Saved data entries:
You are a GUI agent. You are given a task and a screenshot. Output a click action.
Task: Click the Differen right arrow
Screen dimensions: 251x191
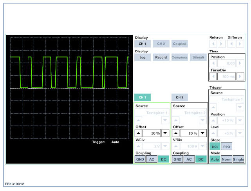pyautogui.click(x=240, y=44)

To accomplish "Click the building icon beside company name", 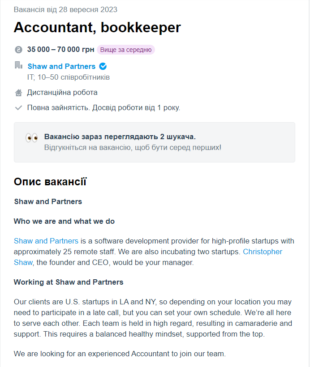I will 18,66.
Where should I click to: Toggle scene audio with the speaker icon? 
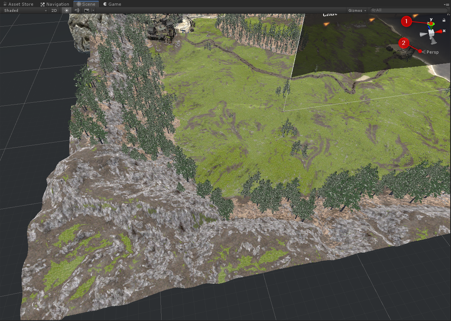pyautogui.click(x=76, y=10)
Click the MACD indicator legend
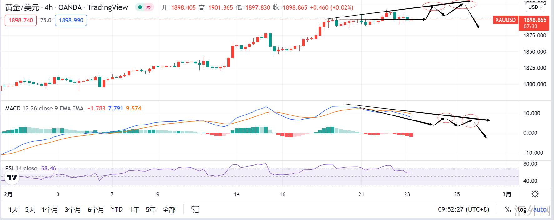Image resolution: width=554 pixels, height=220 pixels. pyautogui.click(x=44, y=109)

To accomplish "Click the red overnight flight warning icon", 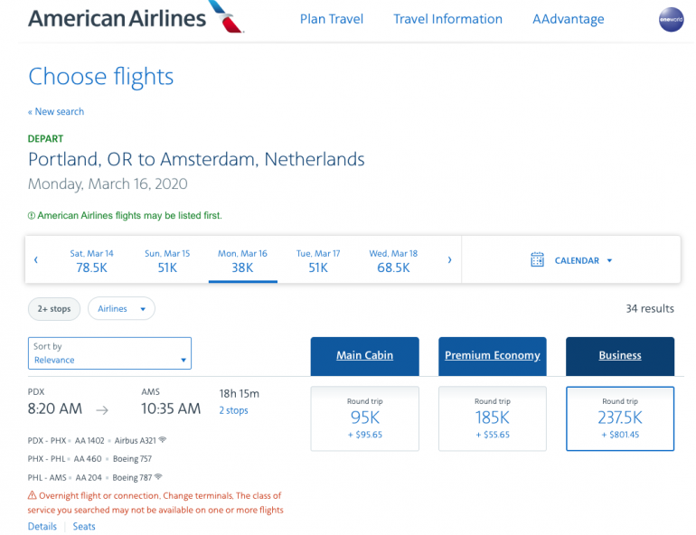I will click(32, 496).
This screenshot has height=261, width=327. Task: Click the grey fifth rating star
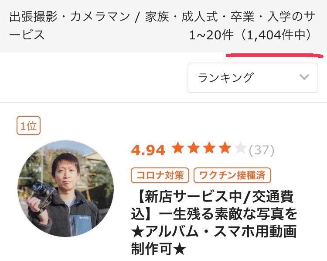240,148
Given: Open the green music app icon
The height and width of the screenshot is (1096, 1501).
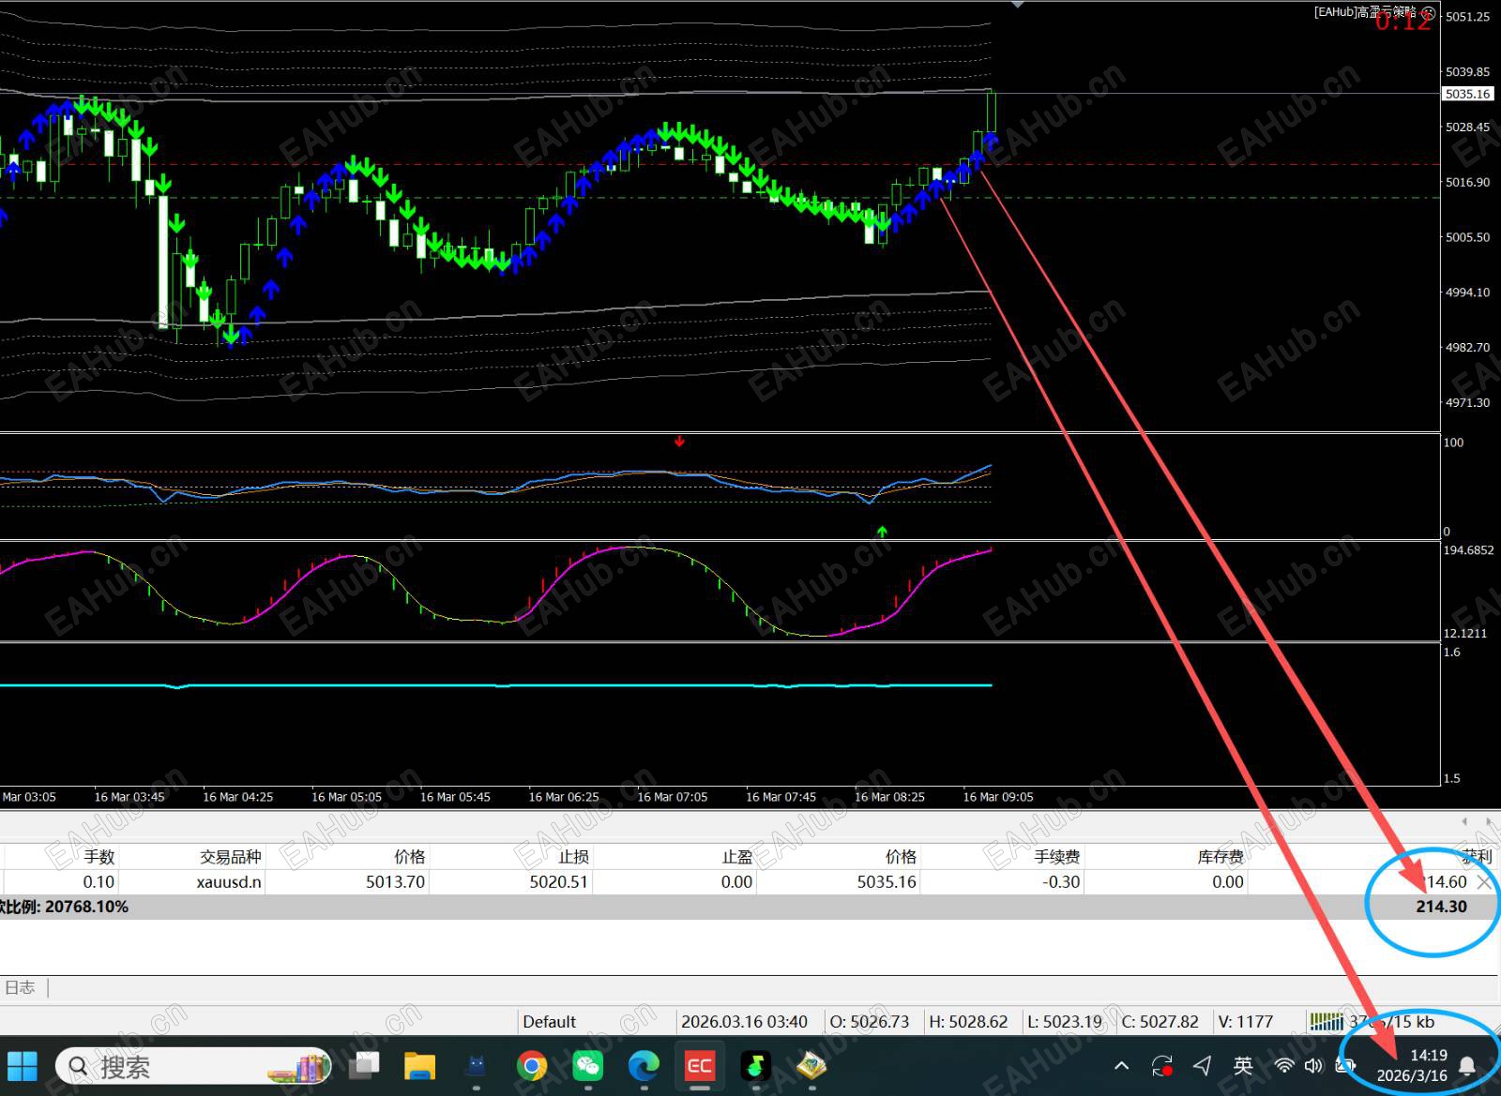Looking at the screenshot, I should (x=755, y=1066).
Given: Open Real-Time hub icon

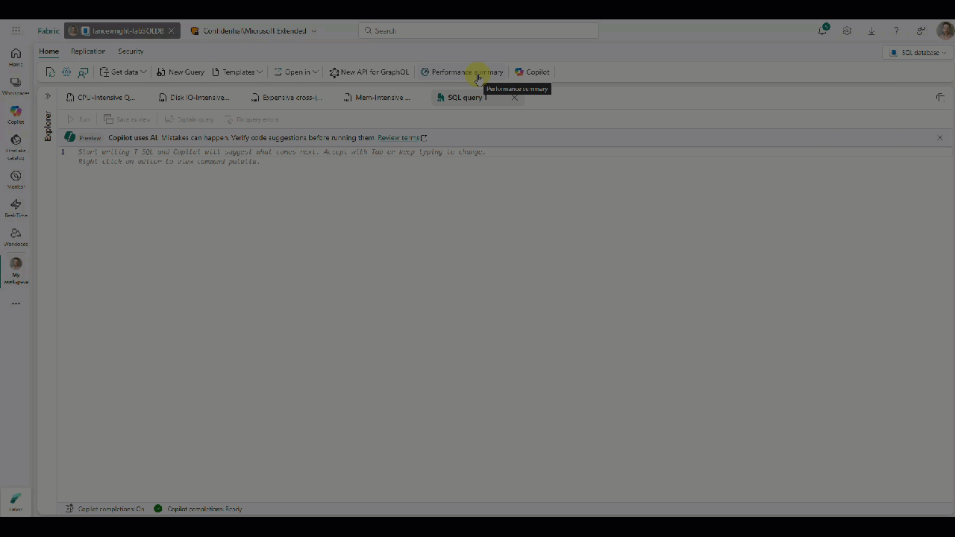Looking at the screenshot, I should 16,207.
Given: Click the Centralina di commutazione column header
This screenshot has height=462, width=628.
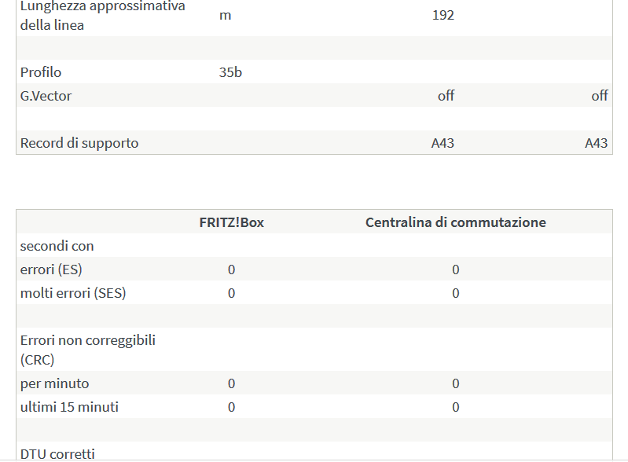Looking at the screenshot, I should click(455, 222).
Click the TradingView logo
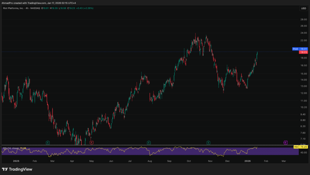Image resolution: width=310 pixels, height=175 pixels. click(x=17, y=169)
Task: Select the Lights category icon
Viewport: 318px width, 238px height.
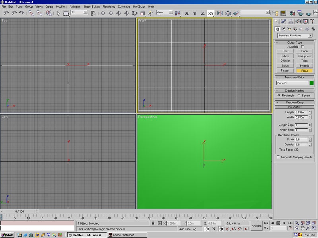Action: pos(290,29)

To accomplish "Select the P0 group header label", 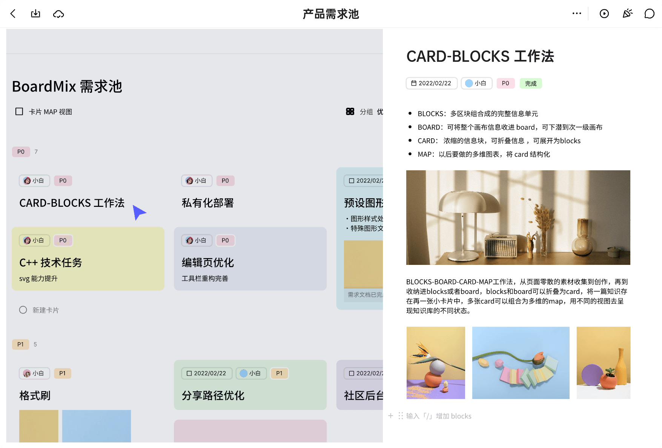I will tap(21, 152).
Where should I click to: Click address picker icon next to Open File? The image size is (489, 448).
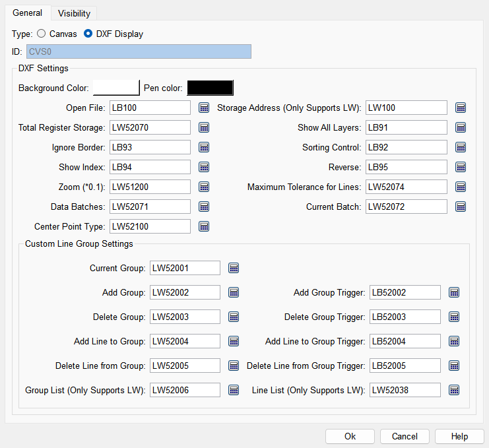204,108
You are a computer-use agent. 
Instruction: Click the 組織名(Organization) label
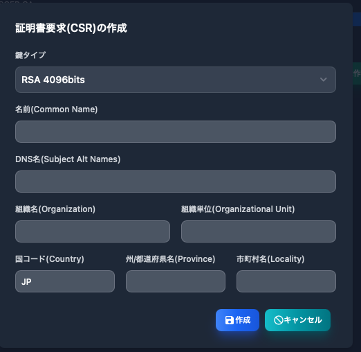coord(55,209)

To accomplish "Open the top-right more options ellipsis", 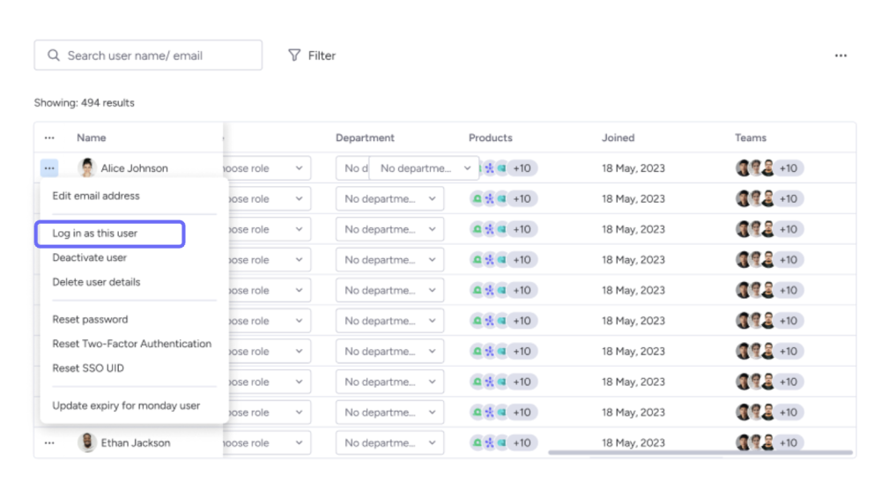I will point(840,56).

▶ _Try it_:
Determine how many lines of the data above contain the string "agent", and give the result with nothing else.

▶ _Output of the exercise_:
2